The Tri-ang Minic Motorway system was introduced with electrically powered vehicles and expanded into a complementary system for the model railways. There were a number of associated buildings and interchange road & rail pieces, level crossings etc made to combine the two systems. Later more emphasis was placed on the racing cars etc. Production of Minic Motorways ceased in 1970.

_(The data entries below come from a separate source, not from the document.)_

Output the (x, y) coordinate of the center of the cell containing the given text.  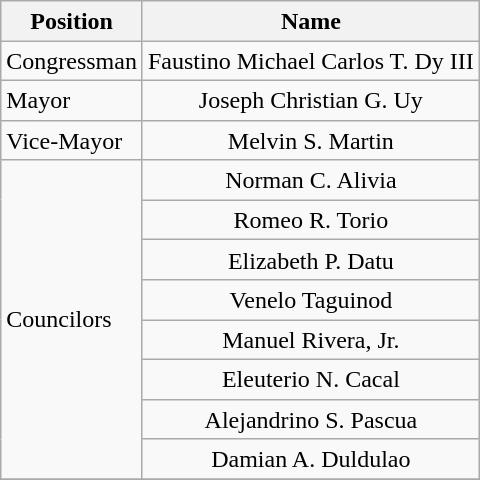
Eleuterio N. Cacal (310, 379)
Elizabeth P. Datu (310, 260)
Joseph Christian G. Uy (310, 100)
Councilors (72, 320)
Melvin S. Martin (310, 140)
Congressman (72, 61)
Mayor (72, 100)
Venelo Taguinod (310, 300)
Alejandrino S. Pascua (310, 419)
Vice-Mayor (72, 140)
Norman C. Alivia (310, 180)
Damian A. Duldulao (310, 459)
Position (72, 21)
Romeo R. Torio (310, 220)
Faustino Michael Carlos T. Dy III (310, 61)
Manuel Rivera, Jr. (310, 340)
Name (310, 21)
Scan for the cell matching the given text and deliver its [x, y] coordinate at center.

Minic Motorways was a system of HO-scale road vehicles that followed a slot in a plastic roadway. The system aimed as far as possible for realism, and therefore the slot was as narrow as possible (about 1/8'') with brass conductors placed vertically at each side. The vehicles picked up power via a small wheel (called a Gimbal Wheel) on their underside, which was divided into two halves by an insulating flange. At some time in the 1960s this mechanism was replaced by a pair of vertically spring sliding pickups. This design differed from that of electric racing car systems such as the same company's Scalextric, in which the electrical conductors were spaced more widely apart on each side of the guide slot, and were hence more stable.
Vehicles were controlled by a hand-held controller, which had a thumb-operated speed control plus a rotating reversing switch.
Between the years 1963 and 1965, Tri-ang introduced a miniature 10.25'' gauge 'garden' railway entitled the 'Tri-ang Minic Narrowgauge Railway (TMNR)' produced by the Minic factory in Canterbury, Kent, England.